For decades, the Liberal Democratic Party favored a weaker yen to boost the competitiveness of exporters like Toyota Motor Corp.and Sony Corp., whose overseas income shrinks from a strong yen. Many exporters have based their earnings forecasts on the assumption that $1 buys an average of 95 yen.

But Finance Minister Hirohisa Fujii, installed earlier this month as part of the new government under the Democratic Party of Japan, has made waves by saying that a stronger yen has merits, including giving Japanese consumers greater buying power for imports. The party swept to power in national elections last month, ending nearly 50 years of uninterrupted rule by the Liberal Democratic Party.

Fujii has suggested he is opposed to intervening in the currency market to weaken the yen's value - which traders have interpreted to mean that Tokyo won't be following a "weak yen policy," said Yuji Saito, head of foreign exchange at Societe Generale.

The apparent shift in the new government's approach toward currencies reflects the Democratic Party of Japan's objective to make the economy less reliant on exports and put families and consumers at the center of Japan's economic policy, not big business.

"They're trying to achieve a more balanced approach to growth, one that is less export-dependent," said Richard Jerram, chief economist at Macquarie Securities in Tokyo.

Calls to "rebalance" economies across Asia have gained more traction because of the global recession - which spotlighted how heavily reliant Japan and other Asian nations have become on demand from the West. Earlier this month, Bank of Japan Gov. Masaaki Shirakawa also suggested that in the medium and long term, a strong yen can benefit Japan, although he didn't elaborate.

On Monday, Fujii sought to temper his comments, calling for exchange rate "stability" and saying the yen "has been rising somewhat one-sidedly," according to Kyodo news agency.

Many experts say that allowing the yen to strengthen is the last thing Japan needs. The economy is mired in a slump with record unemployment. Many of Japan's big exporters, including Toyota and Sony, have cut thousands of jobs.

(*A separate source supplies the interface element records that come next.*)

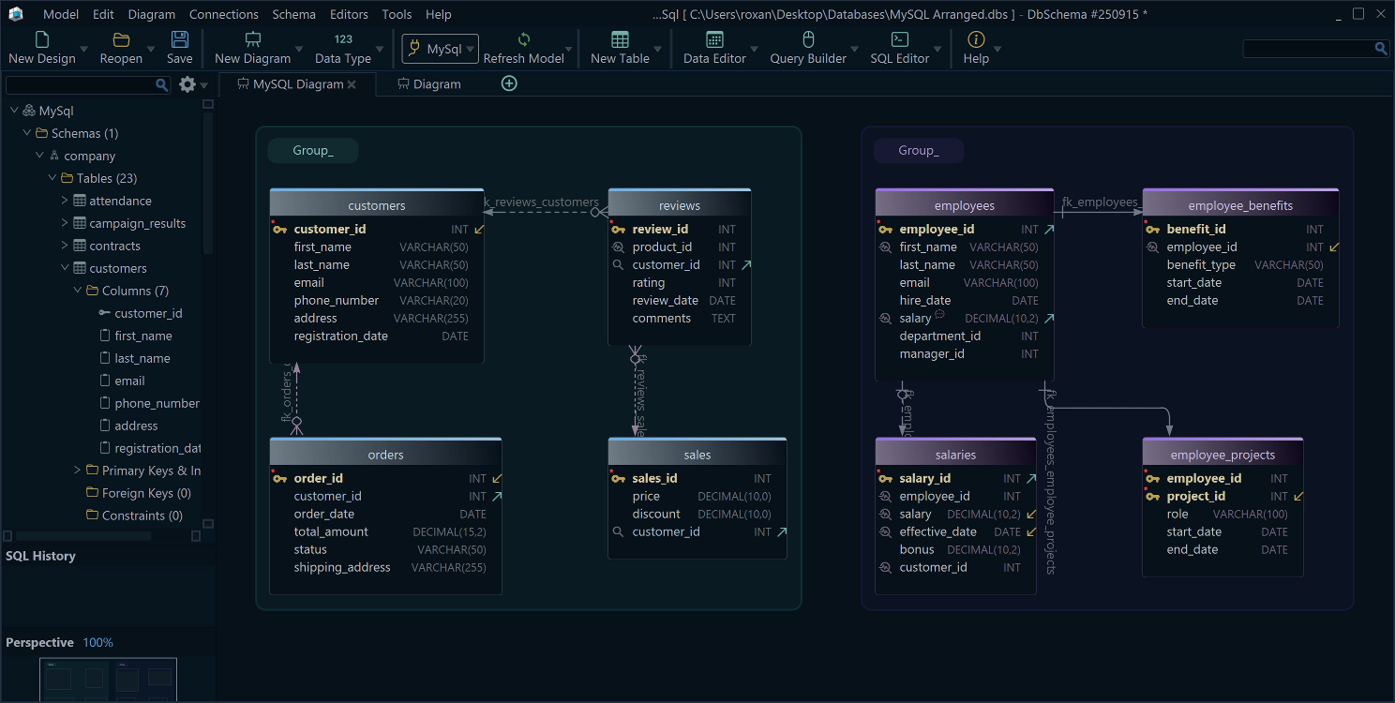Expand the Primary Keys folder node

pyautogui.click(x=78, y=471)
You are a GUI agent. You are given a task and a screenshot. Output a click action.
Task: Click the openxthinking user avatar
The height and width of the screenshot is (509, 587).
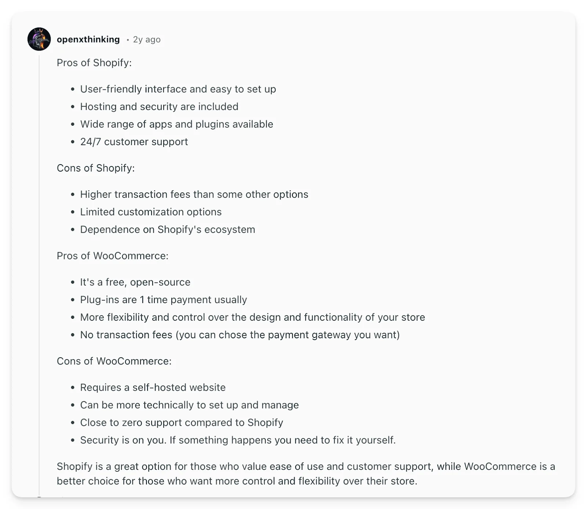(39, 39)
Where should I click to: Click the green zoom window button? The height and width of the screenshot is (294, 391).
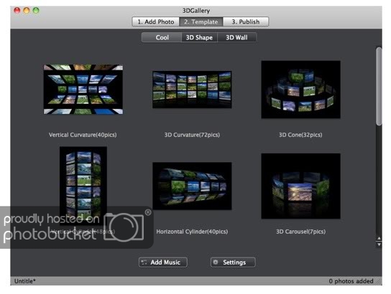[x=36, y=11]
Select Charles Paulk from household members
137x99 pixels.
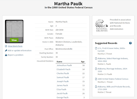pos(63,73)
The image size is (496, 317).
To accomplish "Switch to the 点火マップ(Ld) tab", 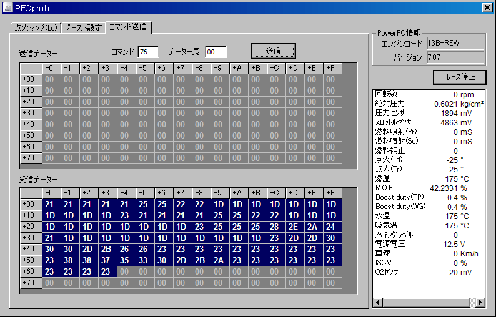I will click(36, 28).
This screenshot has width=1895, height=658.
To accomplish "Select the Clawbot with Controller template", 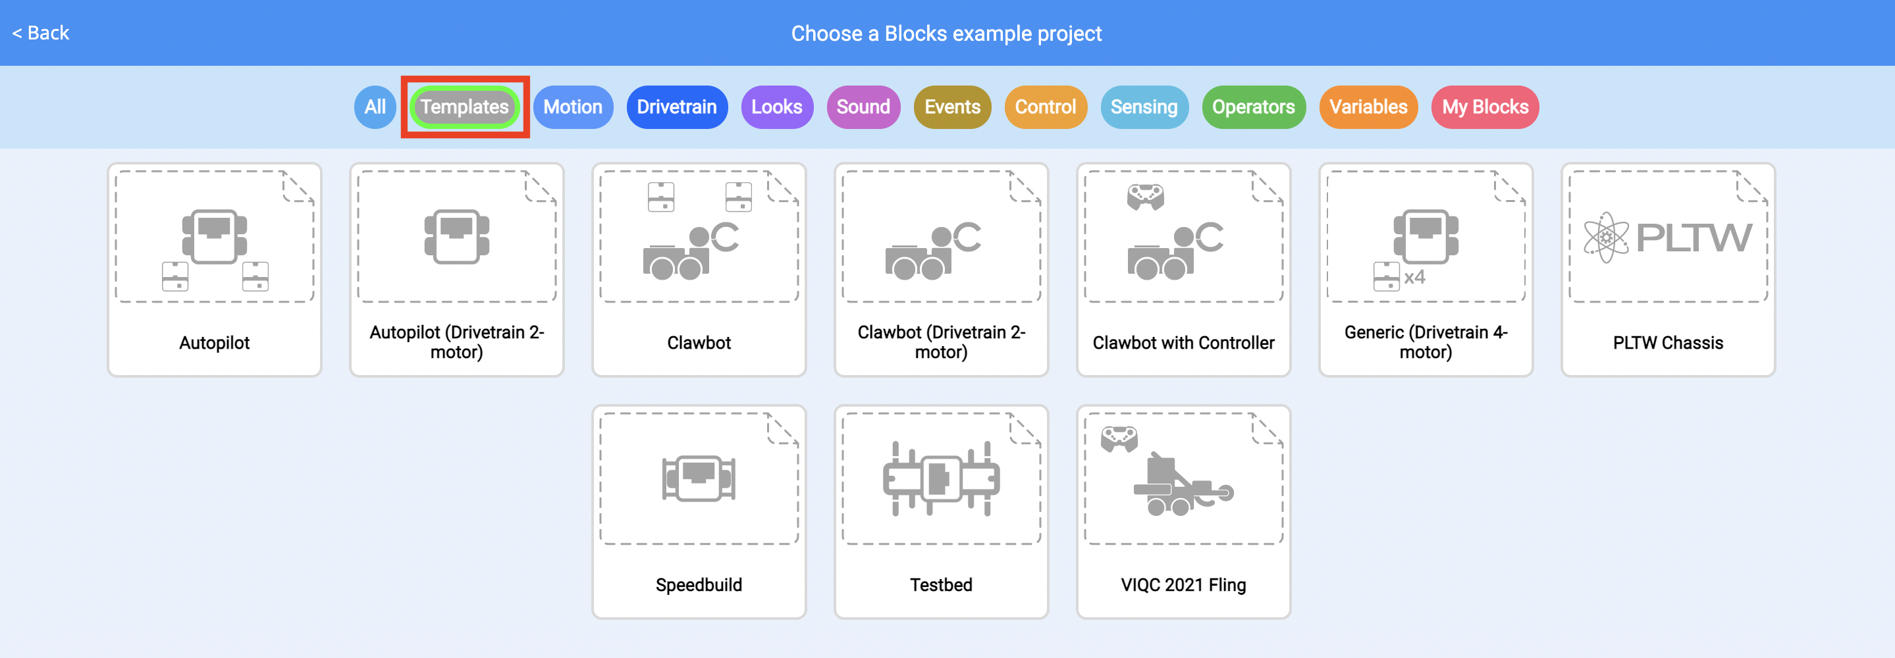I will tap(1183, 270).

"A stronger yen slows down the growth rate," said Jerram. "The larger export manufacturers are a major dynamic for employment."

While Toyota certainly doesn't welcome the yen's appreciation, the company is better equipped to deal with it than five or 10 years ago because it has shifted more production overseas, said Paul Nolasco, a company spokesman.

"That doesn't mean we can absorb every bullet that comes our way, but we feel better prepared than we were before," he said.

Toyota last year produced slightly more vehicles overseas than in Japan, whereas 10 years ago domestic production was more than twice as large as abroad.

Nolasco said that Toyota didn't have any comment on exchange rate policy. Overall, the company was more concerned about whether there would be a recovery in auto sales than currency swings.

"No. 1, are people going to be buying cars again this year? What's 2010 going to look like? That's more important to us now," he said.

With the end of the fiscal first half approaching, many exporters are now repatriating funds, further fueling the yen's climb, analysts said.

Another factor behind the dollar's fall was the agreement at the Group of 20 summit in Pittsburgh on continued stimulus measures, which sent the message to the markets that interest rates were unlikely to rise in the U.S. Higher interest rates often increase the allure of that country's currency.

Information for this article was contributed by Malcolm Foster and Yuri Kageyama of The Associated Press.